Photo: Kelly Sullivan Photography
BAMPFA is pleased to announce the appointment of Dr. Elaine Yau as the museum’s Associate Curator and Academic Liaison. Yau recently transitioned into this position following her three-year tenure as an associate curator at BAMPFA, focusing on the museum’s African American quilt collection.
In her new position, Yau will work closely with the rest of BAMPFA’s curatorial team to activate the museum’s art collection, which encompasses 25,000 works of art primarily of the 20th and 21st centuries. In addition to supporting the exhibition, conservation, and research of this celebrated collection, Yau’s new role will focus on making BAMPFA’s resources more accessible to the UC Berkeley community, deepening the museum’s longstanding relationship to the university.
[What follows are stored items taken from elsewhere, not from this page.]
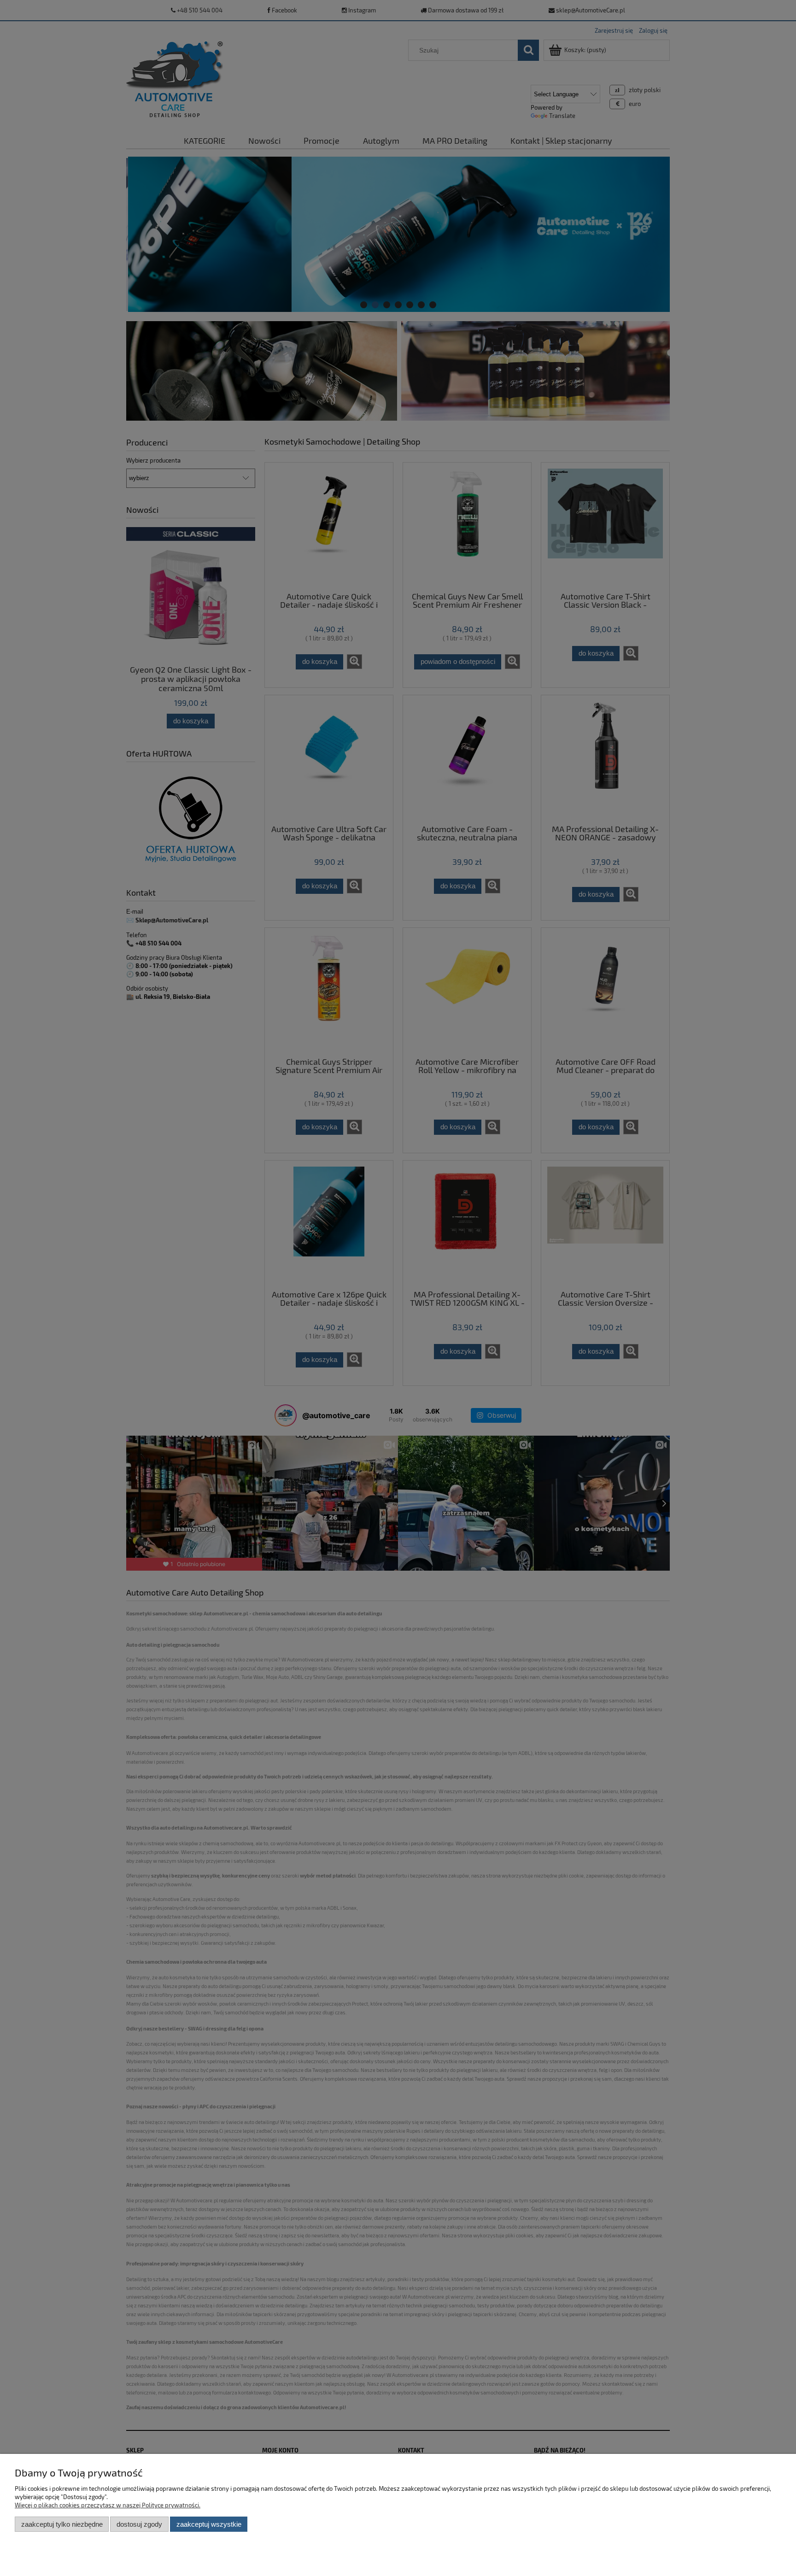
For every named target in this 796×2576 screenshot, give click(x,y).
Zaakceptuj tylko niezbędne (62, 2524)
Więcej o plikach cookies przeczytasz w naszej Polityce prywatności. (107, 2505)
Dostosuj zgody (139, 2524)
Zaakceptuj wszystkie (208, 2524)
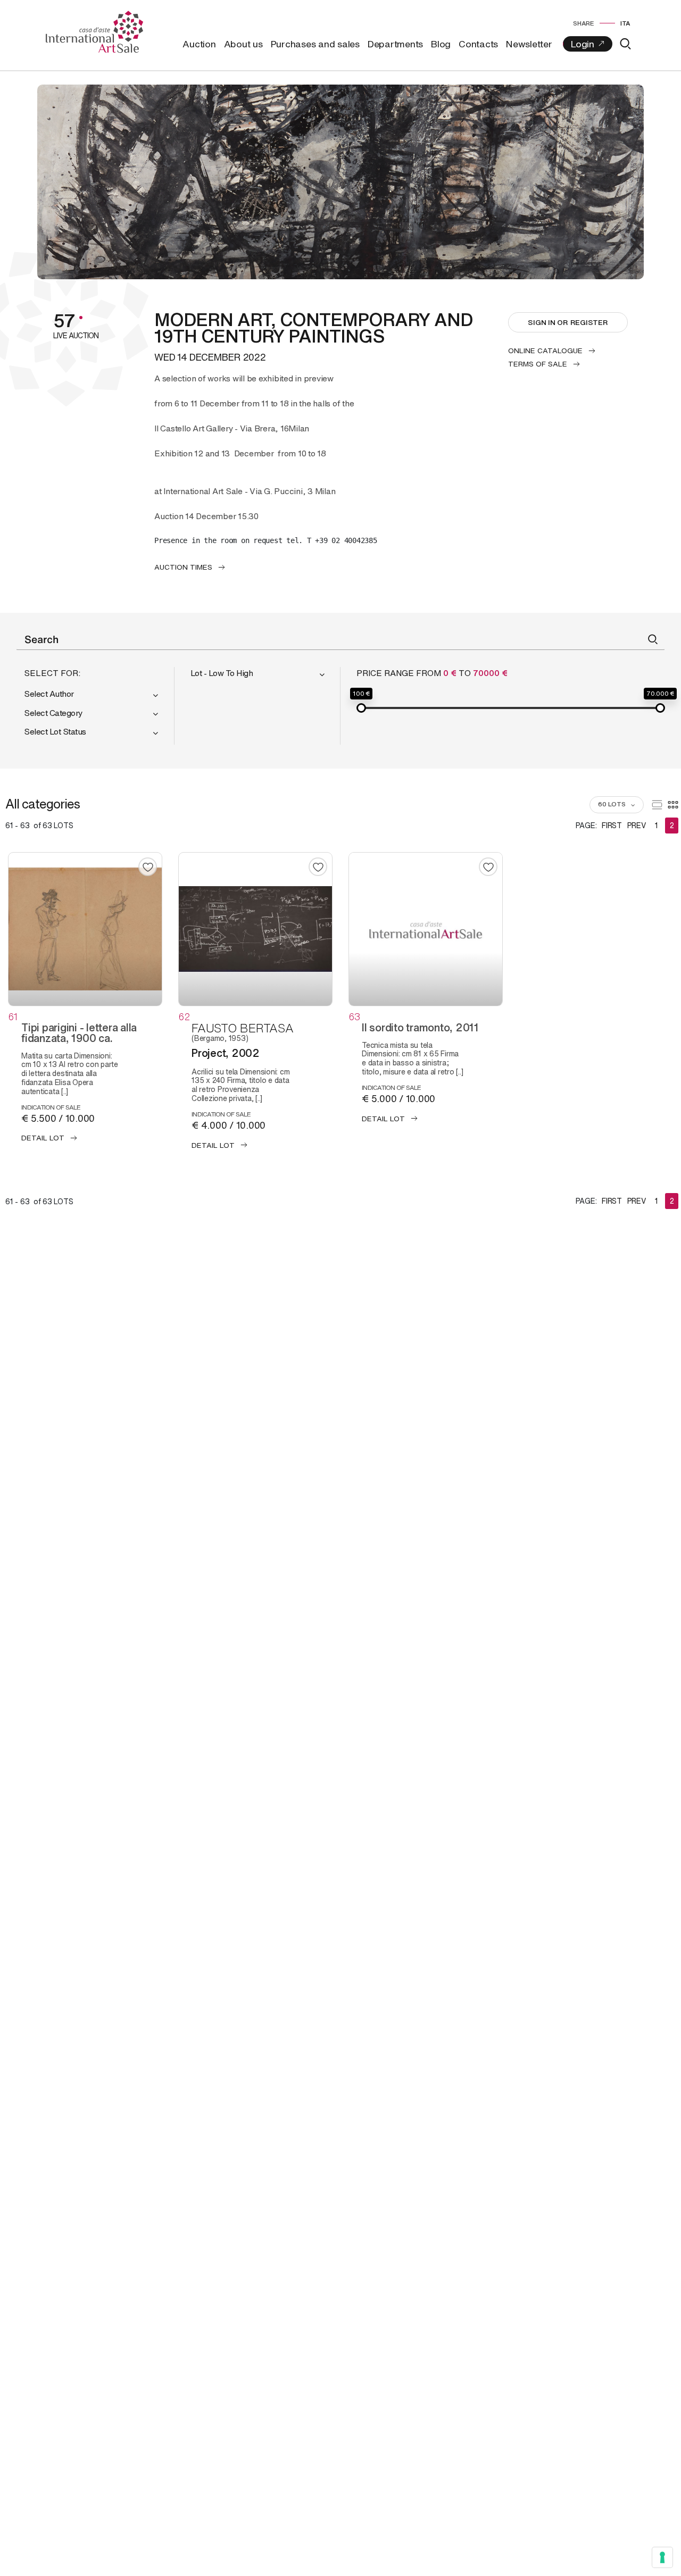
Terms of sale (537, 364)
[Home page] (94, 30)
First (612, 825)
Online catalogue (545, 350)
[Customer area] (587, 44)
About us (243, 44)
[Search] (625, 44)
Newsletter (529, 44)
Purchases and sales (315, 44)
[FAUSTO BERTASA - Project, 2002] (255, 929)
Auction (198, 44)
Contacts (478, 44)
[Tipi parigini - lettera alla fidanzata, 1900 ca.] (85, 929)
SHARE (583, 23)
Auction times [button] (183, 567)
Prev (636, 825)
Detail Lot (42, 1137)
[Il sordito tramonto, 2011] (425, 929)
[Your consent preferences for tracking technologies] (662, 2557)
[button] (95, 695)
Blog (441, 44)
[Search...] (652, 639)
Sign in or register (568, 322)
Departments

“Before joining BAMPFA, I was a teacher and student. Engaging with artworks firsthand was always a crucial part of learning how to write and think about the creative process. It’s an honor to have the opportunity to facilitate more of these encounters with the rest of campus,” said Yau. “I’m also excited to think alongside UC Berkeley’s incredible faculty about how the collection can be brought into broader critical conversations in line with their research. The collaborative potential is something I’m eager to explore.”
As an academic liaison to faculty members and other campus partners at UC Berkeley, Yau will build meaningful curricular connections across BAMPFA’s collections, exhibitions, and programs, including through the museum’s four Study Centers: the Film Library and Study Center, the Florence Helzel Works on Paper Study Center, the James Cahill Asian Art Study Center, and the Steven Leiber Conceptual Art Study Center. In addition to her educational role, Yau will serve as a key member of BAMPFA’s art curatorial team, working with museum staff as well as UC Berkeley faculty to organize exhibitions that enrich the campus curriculum while also engaging the general public.
Yau’s role as an associate curator will also enable her to continue her ongoing work on the African American Quilt Collection at BAMPFA, a historic collection of nearly three thousand quilts that the museum received as a bequest in 2018. Though it is believed to be the largest collection of its kind, the African American Quilt Collection had never been formally catalogued prior to its arrival at BAMPFA. During her tenure as a BAMPFA curatorial fellow (2018-2020), Yau—who holds a PhD in History of Art from UC Berkeley and specializes in folk art in the US—has overseen the first comprehensive research process to illuminate these vital holdings, as well as an ambitious conservation initiative to ensure that they remain accessible to future generations. In 2020, she co-curated with BAMPFA Director Emeritus Lawrence Rinder an acclaimed retrospective of the artist Rosie Lee Tompkins that was drawn from this collection, and she is currently organizing a major multi-artist survey, also drawn from this bequest, titled Rooted West: Twentieth Century African American Quilts in California, which will open at BAMPFA in Spring 2025.